What is asked
Write out every one of the records below character for character, from the first line to the last.

Supplied data
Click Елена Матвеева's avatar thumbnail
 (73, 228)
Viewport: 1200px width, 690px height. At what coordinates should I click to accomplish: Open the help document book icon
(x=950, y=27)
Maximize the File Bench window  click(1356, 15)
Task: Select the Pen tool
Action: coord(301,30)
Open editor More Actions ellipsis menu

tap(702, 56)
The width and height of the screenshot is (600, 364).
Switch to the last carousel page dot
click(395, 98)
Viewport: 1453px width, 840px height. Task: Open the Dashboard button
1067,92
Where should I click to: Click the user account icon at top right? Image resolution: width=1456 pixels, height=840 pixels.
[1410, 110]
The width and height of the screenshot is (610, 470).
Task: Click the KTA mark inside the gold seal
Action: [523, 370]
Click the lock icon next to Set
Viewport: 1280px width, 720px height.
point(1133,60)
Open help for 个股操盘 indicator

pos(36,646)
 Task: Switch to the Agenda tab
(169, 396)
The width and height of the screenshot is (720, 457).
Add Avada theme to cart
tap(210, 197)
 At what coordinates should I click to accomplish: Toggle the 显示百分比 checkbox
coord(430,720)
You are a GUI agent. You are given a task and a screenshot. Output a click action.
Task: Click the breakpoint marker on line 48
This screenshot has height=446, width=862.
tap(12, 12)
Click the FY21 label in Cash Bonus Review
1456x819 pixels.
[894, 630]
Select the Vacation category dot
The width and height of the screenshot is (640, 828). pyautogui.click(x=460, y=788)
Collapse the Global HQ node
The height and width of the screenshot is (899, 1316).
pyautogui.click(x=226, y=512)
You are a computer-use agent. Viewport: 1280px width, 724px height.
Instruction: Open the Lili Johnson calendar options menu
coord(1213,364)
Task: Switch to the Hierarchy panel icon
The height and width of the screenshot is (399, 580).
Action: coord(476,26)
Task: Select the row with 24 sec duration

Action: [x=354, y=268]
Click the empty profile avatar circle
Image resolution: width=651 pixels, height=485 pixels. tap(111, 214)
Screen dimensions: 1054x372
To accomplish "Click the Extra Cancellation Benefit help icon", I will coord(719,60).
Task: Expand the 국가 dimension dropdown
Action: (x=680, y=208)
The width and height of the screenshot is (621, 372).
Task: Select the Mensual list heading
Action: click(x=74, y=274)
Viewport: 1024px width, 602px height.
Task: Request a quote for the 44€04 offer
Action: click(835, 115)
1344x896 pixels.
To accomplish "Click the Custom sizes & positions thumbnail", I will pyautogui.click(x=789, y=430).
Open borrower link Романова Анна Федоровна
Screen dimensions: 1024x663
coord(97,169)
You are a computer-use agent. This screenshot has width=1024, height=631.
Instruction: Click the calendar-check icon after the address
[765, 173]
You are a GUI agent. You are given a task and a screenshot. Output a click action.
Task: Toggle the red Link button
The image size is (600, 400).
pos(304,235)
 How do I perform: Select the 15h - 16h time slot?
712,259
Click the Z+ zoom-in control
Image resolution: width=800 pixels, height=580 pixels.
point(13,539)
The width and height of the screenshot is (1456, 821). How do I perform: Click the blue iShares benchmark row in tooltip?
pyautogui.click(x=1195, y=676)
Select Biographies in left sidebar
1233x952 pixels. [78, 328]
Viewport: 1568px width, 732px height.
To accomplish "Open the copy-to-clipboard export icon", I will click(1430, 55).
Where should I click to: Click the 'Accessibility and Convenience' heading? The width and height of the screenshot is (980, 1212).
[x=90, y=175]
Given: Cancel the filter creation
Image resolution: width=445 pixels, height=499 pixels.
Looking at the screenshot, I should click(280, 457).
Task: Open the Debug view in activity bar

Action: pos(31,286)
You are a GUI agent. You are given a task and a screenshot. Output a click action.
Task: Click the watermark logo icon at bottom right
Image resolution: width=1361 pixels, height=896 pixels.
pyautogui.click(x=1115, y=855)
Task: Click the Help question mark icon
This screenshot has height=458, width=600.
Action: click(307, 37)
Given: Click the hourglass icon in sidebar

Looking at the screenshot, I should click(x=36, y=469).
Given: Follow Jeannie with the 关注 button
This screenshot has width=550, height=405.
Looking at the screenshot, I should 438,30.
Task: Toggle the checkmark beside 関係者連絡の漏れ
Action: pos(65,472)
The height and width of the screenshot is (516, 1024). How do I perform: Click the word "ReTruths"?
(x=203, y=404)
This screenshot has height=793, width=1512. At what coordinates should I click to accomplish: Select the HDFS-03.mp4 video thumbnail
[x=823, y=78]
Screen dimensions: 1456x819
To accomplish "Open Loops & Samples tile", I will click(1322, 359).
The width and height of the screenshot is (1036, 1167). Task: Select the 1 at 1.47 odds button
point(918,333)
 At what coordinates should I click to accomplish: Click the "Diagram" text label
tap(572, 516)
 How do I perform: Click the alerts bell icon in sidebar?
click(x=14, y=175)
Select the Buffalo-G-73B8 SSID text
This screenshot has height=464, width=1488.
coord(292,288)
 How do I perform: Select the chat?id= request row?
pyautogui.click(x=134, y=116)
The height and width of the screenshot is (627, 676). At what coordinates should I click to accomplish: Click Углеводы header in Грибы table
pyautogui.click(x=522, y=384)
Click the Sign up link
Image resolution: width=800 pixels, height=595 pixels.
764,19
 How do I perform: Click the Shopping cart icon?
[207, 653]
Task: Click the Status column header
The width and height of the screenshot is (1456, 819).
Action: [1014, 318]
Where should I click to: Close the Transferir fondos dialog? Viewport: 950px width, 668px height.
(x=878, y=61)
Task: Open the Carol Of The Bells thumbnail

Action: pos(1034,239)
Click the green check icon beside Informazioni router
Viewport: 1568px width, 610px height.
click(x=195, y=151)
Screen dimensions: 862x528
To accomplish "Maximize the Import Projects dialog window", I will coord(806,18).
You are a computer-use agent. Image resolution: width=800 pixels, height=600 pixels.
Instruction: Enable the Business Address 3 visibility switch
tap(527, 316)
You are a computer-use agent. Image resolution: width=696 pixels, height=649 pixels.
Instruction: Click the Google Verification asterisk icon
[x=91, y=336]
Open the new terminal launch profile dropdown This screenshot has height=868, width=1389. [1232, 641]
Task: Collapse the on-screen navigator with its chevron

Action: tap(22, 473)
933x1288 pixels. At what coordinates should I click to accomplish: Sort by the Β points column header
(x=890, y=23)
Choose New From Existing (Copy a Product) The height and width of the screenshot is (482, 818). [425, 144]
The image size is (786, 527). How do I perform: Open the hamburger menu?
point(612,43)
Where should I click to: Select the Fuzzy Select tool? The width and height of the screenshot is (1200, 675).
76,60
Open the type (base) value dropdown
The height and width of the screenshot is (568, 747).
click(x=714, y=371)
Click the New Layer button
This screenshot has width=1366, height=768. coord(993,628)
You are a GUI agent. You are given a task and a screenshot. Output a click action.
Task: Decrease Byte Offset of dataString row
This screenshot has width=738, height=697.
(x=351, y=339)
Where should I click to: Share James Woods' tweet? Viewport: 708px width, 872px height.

Solution to this task
Click Елена Матвеева's avatar thumbnail
 (73, 228)
Viewport: 1200px width, 690px height. At what coordinates should I click to accomplish: Open the help document book icon
(x=950, y=27)
Maximize the File Bench window  click(1356, 15)
Task: Select the Pen tool
Action: coord(301,30)
Open editor More Actions ellipsis menu

tap(702, 56)
The width and height of the screenshot is (600, 364).
Switch to the last carousel page dot
click(395, 98)
Viewport: 1453px width, 840px height. Task: Open the Dashboard button
1067,92
Where should I click to: Click the user account icon at top right? Image resolution: width=1456 pixels, height=840 pixels.
[1410, 110]
The width and height of the screenshot is (610, 470).
Task: Click the KTA mark inside the gold seal
Action: [523, 370]
Click the lock icon next to Set
Viewport: 1280px width, 720px height.
point(1133,60)
Open help for 个股操盘 indicator

pos(36,646)
 Task: Switch to the Agenda tab
(169, 396)
The width and height of the screenshot is (720, 457).
Add Avada theme to cart
tap(210, 197)
 At what coordinates should I click to accomplish: Toggle the 显示百分比 checkbox
coord(430,720)
You are a GUI agent. You are given a task and a screenshot. Output a click action.
Task: Click the breakpoint marker on line 48
This screenshot has height=446, width=862.
tap(12, 12)
Click the FY21 label in Cash Bonus Review
1456x819 pixels.
[894, 630]
Select the Vacation category dot
The width and height of the screenshot is (640, 828). pyautogui.click(x=460, y=788)
Collapse the Global HQ node
The height and width of the screenshot is (899, 1316).
pyautogui.click(x=226, y=512)
You are a computer-use agent. Viewport: 1280px width, 724px height.
Instruction: Open the Lili Johnson calendar options menu
coord(1213,364)
Task: Switch to the Hierarchy panel icon
The height and width of the screenshot is (399, 580).
Action: coord(476,26)
Task: Select the row with 24 sec duration

Action: [x=354, y=268]
Click the empty profile avatar circle
Image resolution: width=651 pixels, height=485 pixels. tap(111, 214)
Screen dimensions: 1054x372
To accomplish "Click the Extra Cancellation Benefit help icon", I will coord(719,60).
Task: Expand the 국가 dimension dropdown
Action: (x=680, y=208)
The width and height of the screenshot is (621, 372).
Task: Select the Mensual list heading
Action: click(x=74, y=274)
Viewport: 1024px width, 602px height.
Task: Request a quote for the 44€04 offer
Action: click(835, 115)
1344x896 pixels.
To accomplish "Click the Custom sizes & positions thumbnail", I will pyautogui.click(x=789, y=430).
Open borrower link Романова Анна Федоровна
Screen dimensions: 1024x663
coord(97,169)
You are a computer-use agent. This screenshot has width=1024, height=631.
Instruction: Click the calendar-check icon after the address
[765, 173]
You are a GUI agent. You are given a task and a screenshot. Output a click action.
Task: Toggle the red Link button
The image size is (600, 400).
pos(304,235)
 How do I perform: Select the 15h - 16h time slot?
712,259
Click the Z+ zoom-in control
Image resolution: width=800 pixels, height=580 pixels.
point(13,539)
The width and height of the screenshot is (1456, 821). How do I perform: Click the blue iShares benchmark row in tooltip?
pyautogui.click(x=1195, y=676)
Select Biographies in left sidebar
1233x952 pixels. [78, 328]
Viewport: 1568px width, 732px height.
To accomplish "Open the copy-to-clipboard export icon", I will click(1430, 55).
Where should I click to: Click the 'Accessibility and Convenience' heading? The width and height of the screenshot is (980, 1212).
[x=90, y=175]
Given: Cancel the filter creation
Image resolution: width=445 pixels, height=499 pixels.
Looking at the screenshot, I should click(280, 457).
Task: Open the Debug view in activity bar

Action: pos(31,286)
You are a GUI agent. You are given a task and a screenshot. Output a click action.
Task: Click the watermark logo icon at bottom right
Image resolution: width=1361 pixels, height=896 pixels.
pyautogui.click(x=1115, y=855)
Task: Click the Help question mark icon
This screenshot has height=458, width=600.
Action: click(307, 37)
Given: Click the hourglass icon in sidebar

Looking at the screenshot, I should click(x=36, y=469).
Given: Follow Jeannie with the 关注 button
This screenshot has width=550, height=405.
Looking at the screenshot, I should 438,30.
Task: Toggle the checkmark beside 関係者連絡の漏れ
Action: pos(65,472)
The height and width of the screenshot is (516, 1024). How do I perform: Click the word "ReTruths"?
(x=203, y=404)
This screenshot has height=793, width=1512. At what coordinates should I click to accomplish: Select the HDFS-03.mp4 video thumbnail
[x=823, y=78]
Screen dimensions: 1456x819
To accomplish "Open Loops & Samples tile", I will click(1322, 359).
The width and height of the screenshot is (1036, 1167). Task: Select the 1 at 1.47 odds button
point(918,333)
 At what coordinates should I click to accomplish: Click the "Diagram" text label
tap(572, 516)
 How do I perform: Click the alerts bell icon in sidebar?
click(x=14, y=175)
Select the Buffalo-G-73B8 SSID text
This screenshot has height=464, width=1488.
coord(292,288)
 How do I perform: Select the chat?id= request row?
pyautogui.click(x=134, y=116)
The height and width of the screenshot is (627, 676). At what coordinates should I click to accomplish: Click Углеводы header in Грибы table
pyautogui.click(x=522, y=384)
Click the Sign up link
Image resolution: width=800 pixels, height=595 pixels.
764,19
 How do I perform: Click the Shopping cart icon?
[207, 653]
Task: Click the Status column header
The width and height of the screenshot is (1456, 819).
Action: [1014, 318]
Where should I click to: Close the Transferir fondos dialog? Viewport: 950px width, 668px height.
(x=878, y=61)
Task: Open the Carol Of The Bells thumbnail

Action: pos(1034,239)
Click the green check icon beside Informazioni router
Viewport: 1568px width, 610px height.
click(x=195, y=151)
Screen dimensions: 862x528
To accomplish "Maximize the Import Projects dialog window", I will coord(806,18).
You are a computer-use agent. Image resolution: width=800 pixels, height=600 pixels.
Instruction: Enable the Business Address 3 visibility switch
tap(527, 316)
You are a computer-use agent. Image resolution: width=696 pixels, height=649 pixels.
Instruction: Click the Google Verification asterisk icon
[x=91, y=336]
Open the new terminal launch profile dropdown This screenshot has height=868, width=1389. [1232, 641]
Task: Collapse the on-screen navigator with its chevron

Action: tap(22, 473)
933x1288 pixels. At what coordinates should I click to accomplish: Sort by the Β points column header
(x=890, y=23)
Choose New From Existing (Copy a Product) The height and width of the screenshot is (482, 818). [425, 144]
The image size is (786, 527). How do I perform: Open the hamburger menu?
point(612,43)
Where should I click to: Select the Fuzzy Select tool? The width and height of the screenshot is (1200, 675).
76,60
Open the type (base) value dropdown
The height and width of the screenshot is (568, 747).
click(x=714, y=371)
Click the New Layer button
This screenshot has width=1366, height=768. coord(993,628)
You are a GUI agent. You are given a task and a screenshot. Output a click action.
Task: Decrease Byte Offset of dataString row
This screenshot has width=738, height=697.
(x=351, y=339)
Where should I click to: Share James Woods' tweet? Viewport: 708px width, 872px height.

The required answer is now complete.